Was in Südosteuropa passiert, betrifft uns auch in Österreich

Denn letztlich ist eines klar: Südosteuropa ist nicht weit weg. Das ist vor unserer Haustür. Sarajevo ist von Wien nur knapp mehr als 600 Kilometer entfernt, nicht weiter weg als Stuttgart und nur etwas mehr als nach Bregenz oder Berlin, aber 400 Kilometer näher als Brüssel. Selbst die entfernt wirkende kosovarische Hauptstadt Pristina liegt näher an der österreichischen als die belgische.

Was in Südosteuropa passiert, betrifft uns auch in Österreich, das betrifft uns in ganz Europa. Das wissen auch andere. Waren es in der Vergangenheit vor allem Russland und die Türkei, die in der Region starke Player sein wollten, so ist es in jüngerer Vergangenheit immer stärker China. Und auch die US-Präsenz ist nach wie vor stark, oftmals stärker als jene des übrigen Europa. Und genau hier liegt der Hase im Pfeffer. Kann es wirklich das strategische Interesse der EU und ihrer Mitgliedstaaten sein, diese so nahe liegende Region dem Einfluss anderer globaler Mächte zu überlassen? Wäre es nicht wesentlich klüger, selbst der wichtigste Partner europäischer Staaten zu sein?

Österreichs Außenpolitik hat hier traditionell eine sehr weitsichtige Position eingenommen und sich als Helfer und Unterstützer der Südosteuropäer positioniert. Namen wie Alois Mock, Wolfgang Petritsch und Erhard Busek sind in Kroatien, Bosnien und Herzegowina oder im Kosovo nicht grundlos mit einem sehr guten Klang versehen.

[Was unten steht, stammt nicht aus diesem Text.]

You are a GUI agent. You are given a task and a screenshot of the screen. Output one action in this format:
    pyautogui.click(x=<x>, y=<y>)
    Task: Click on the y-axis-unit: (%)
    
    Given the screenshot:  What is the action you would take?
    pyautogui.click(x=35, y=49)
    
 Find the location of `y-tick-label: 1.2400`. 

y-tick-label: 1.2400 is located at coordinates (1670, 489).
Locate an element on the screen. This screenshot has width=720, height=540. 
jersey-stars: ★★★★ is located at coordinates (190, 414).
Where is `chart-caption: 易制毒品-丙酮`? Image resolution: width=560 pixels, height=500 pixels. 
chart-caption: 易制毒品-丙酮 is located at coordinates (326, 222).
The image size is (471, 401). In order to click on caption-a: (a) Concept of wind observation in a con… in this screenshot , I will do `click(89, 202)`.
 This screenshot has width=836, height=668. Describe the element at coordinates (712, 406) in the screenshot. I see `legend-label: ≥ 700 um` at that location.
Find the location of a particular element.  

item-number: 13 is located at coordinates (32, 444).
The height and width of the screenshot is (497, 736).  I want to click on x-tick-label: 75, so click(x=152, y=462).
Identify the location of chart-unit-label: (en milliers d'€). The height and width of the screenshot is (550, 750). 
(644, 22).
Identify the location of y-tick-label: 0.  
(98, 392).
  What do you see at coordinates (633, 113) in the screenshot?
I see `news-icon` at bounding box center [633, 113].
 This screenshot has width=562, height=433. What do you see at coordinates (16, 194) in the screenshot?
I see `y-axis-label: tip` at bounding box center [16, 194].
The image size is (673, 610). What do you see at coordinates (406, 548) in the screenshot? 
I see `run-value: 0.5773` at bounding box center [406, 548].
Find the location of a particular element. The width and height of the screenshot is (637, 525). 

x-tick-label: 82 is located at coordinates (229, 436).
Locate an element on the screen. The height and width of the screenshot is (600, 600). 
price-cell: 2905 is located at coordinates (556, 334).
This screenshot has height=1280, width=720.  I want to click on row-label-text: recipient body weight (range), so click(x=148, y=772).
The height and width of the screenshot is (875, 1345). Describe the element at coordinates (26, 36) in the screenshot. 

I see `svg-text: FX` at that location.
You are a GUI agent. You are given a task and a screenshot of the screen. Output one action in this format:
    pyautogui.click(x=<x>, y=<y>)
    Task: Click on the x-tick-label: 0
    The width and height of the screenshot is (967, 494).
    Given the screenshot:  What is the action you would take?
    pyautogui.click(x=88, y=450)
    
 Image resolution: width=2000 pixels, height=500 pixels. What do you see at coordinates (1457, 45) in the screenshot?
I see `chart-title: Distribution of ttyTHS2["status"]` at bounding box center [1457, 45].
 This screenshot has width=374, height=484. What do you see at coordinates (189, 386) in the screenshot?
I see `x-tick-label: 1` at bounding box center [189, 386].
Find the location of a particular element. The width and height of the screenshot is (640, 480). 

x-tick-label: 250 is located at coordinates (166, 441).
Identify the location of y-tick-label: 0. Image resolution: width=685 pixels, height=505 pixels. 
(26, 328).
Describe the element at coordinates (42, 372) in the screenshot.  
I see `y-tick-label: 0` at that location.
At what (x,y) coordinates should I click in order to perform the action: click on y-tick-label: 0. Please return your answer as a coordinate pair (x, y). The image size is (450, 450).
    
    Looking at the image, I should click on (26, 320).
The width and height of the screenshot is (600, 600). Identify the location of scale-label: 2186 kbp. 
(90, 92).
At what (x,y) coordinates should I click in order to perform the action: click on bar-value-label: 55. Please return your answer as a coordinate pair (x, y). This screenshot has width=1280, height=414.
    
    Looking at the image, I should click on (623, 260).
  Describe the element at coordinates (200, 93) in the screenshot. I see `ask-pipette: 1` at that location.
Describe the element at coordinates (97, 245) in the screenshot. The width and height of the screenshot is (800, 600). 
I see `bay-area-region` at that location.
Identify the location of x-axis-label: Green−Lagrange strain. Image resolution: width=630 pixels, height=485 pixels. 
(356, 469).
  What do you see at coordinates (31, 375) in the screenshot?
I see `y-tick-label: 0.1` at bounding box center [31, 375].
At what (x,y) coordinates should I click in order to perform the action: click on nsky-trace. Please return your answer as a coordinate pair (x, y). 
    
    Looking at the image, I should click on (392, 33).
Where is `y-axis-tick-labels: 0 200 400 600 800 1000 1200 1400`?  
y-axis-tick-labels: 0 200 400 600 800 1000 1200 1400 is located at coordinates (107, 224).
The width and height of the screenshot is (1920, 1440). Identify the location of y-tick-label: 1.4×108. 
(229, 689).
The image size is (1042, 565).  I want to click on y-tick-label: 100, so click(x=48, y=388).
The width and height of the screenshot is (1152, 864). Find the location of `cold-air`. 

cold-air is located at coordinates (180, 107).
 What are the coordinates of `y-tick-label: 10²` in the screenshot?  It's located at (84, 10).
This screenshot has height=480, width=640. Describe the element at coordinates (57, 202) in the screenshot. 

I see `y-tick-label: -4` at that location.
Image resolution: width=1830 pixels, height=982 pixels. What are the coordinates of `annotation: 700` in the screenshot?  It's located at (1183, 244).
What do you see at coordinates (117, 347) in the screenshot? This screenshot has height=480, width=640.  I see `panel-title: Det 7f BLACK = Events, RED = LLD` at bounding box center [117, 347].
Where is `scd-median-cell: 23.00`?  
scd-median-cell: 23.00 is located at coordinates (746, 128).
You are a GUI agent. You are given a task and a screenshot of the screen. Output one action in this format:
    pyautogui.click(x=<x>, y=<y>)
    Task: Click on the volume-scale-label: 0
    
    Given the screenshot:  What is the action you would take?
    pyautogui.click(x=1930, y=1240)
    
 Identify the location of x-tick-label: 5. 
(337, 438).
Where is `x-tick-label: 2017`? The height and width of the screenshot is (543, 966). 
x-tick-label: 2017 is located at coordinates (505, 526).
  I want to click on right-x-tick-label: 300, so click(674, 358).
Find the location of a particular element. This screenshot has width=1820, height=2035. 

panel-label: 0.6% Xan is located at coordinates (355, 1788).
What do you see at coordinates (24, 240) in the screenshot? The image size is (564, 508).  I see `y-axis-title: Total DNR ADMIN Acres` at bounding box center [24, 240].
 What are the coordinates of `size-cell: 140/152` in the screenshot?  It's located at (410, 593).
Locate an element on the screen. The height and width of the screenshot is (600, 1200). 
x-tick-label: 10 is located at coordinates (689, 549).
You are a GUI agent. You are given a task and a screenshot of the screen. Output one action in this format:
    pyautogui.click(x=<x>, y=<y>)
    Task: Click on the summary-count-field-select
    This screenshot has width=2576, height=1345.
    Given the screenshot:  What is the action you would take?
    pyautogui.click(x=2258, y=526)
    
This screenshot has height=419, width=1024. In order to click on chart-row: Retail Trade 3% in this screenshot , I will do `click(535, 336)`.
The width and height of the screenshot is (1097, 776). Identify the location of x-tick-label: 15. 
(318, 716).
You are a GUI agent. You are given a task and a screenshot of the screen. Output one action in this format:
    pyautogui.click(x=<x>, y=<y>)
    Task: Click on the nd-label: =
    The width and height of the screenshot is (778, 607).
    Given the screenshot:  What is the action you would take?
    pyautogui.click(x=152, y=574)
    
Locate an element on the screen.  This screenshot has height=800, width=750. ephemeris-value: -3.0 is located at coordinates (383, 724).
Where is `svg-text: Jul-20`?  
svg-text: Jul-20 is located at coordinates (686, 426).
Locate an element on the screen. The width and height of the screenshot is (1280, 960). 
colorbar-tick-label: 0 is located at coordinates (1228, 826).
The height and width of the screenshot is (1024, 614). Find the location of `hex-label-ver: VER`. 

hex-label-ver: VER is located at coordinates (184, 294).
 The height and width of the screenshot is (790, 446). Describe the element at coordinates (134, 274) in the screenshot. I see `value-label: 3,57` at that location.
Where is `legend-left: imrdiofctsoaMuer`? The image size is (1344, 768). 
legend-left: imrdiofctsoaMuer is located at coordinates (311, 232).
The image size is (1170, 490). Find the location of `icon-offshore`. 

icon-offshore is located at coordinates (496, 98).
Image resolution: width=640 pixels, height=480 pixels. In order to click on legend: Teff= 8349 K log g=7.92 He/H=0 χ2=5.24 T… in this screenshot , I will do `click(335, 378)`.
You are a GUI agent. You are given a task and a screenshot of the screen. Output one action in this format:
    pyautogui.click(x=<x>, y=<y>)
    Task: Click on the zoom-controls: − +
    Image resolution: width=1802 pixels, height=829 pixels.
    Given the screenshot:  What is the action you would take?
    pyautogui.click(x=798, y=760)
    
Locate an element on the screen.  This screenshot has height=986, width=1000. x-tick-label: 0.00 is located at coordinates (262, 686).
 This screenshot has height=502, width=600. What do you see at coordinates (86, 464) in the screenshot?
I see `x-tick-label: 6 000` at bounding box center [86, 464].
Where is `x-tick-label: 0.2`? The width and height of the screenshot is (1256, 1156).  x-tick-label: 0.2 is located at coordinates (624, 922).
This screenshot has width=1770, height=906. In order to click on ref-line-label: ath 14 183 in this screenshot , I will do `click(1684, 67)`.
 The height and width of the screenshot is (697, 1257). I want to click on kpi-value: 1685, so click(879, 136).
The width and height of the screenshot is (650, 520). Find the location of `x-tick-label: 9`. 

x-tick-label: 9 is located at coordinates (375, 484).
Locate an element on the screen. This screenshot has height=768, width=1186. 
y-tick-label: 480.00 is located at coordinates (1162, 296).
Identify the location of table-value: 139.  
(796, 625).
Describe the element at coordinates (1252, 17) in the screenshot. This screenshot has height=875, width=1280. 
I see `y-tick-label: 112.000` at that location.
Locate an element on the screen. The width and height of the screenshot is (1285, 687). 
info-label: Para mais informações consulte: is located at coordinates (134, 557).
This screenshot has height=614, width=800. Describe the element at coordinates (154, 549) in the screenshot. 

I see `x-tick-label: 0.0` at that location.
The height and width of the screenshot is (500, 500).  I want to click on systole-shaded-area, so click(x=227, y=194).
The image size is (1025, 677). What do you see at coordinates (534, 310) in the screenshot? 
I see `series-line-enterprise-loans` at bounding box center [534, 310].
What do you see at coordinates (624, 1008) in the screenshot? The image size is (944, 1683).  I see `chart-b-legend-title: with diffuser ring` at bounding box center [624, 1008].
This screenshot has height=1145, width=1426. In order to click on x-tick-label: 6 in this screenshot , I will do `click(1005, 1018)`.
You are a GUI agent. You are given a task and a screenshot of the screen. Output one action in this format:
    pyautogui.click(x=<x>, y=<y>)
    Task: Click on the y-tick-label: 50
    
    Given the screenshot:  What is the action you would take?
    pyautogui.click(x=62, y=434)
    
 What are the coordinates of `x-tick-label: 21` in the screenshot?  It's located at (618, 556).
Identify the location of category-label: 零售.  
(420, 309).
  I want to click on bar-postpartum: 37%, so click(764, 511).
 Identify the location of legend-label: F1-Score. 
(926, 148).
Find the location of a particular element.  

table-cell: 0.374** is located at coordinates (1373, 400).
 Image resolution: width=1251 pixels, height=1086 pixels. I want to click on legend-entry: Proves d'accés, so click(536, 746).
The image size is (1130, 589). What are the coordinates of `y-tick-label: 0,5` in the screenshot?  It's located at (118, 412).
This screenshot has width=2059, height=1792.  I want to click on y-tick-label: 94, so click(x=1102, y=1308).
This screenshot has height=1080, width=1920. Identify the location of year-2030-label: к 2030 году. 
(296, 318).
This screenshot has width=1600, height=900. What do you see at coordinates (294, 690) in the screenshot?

Nordmazedoniens Premier Zoran Zaev hat beim jüngsten Europaforum Wachau mit Johannes Hahn noch einen weiteren Österreicher genannt, der als EU-Kommissar einen unschätzbaren Dienst für die Region geleistet hat - nicht zuletzt mit seiner meisterhaften Vermittlung zur Beilegung des jahrzehntealten Namensstreits zwischen der ehemaligen jugoslawischen Teilrepublik und dem EU-Mitglied Griechenland.

Leider sind andere EU-Staaten noch nicht so weit. Während das EU-Parlament seit Jahren immer wieder die Abschaffung der Visa für Bürger des Kosovo fordert, blockieren einige wenige Staaten die Lösung noch auf Ratsebene. Die Kosovaren sind somit die Einzigen auf dem ganzen Kontinent, die immer noch nicht frei reisen können. Die EU hat dem Kosovo einen umfangreichen Kriterienkatalog vorgelegt, um die Visafreiheit zu erlangen. Das Land hat alle Kriterien erfüllt, die EU-Kommission hat die Erfüllung der Kriterien bestätigt und auch die Sicherheitslage überprüft. Es wurde versprochen: Wenn Kosovo die Kriterien erfüllt, kommt die Visafreiheit. Gehalten wurde das Versprechen nicht. Das tut der Glaubwürdigkeit der EU-Staaten nicht gut. Nicht zu vergessen ist auch der geostrategische Aspekt: Es wäre geradezu fahrlässig, ein Vakuum zu hinterlassen, das sich andere internationale Akteure zunutze machen, deren Werte nicht mit unseren übereinstimmen.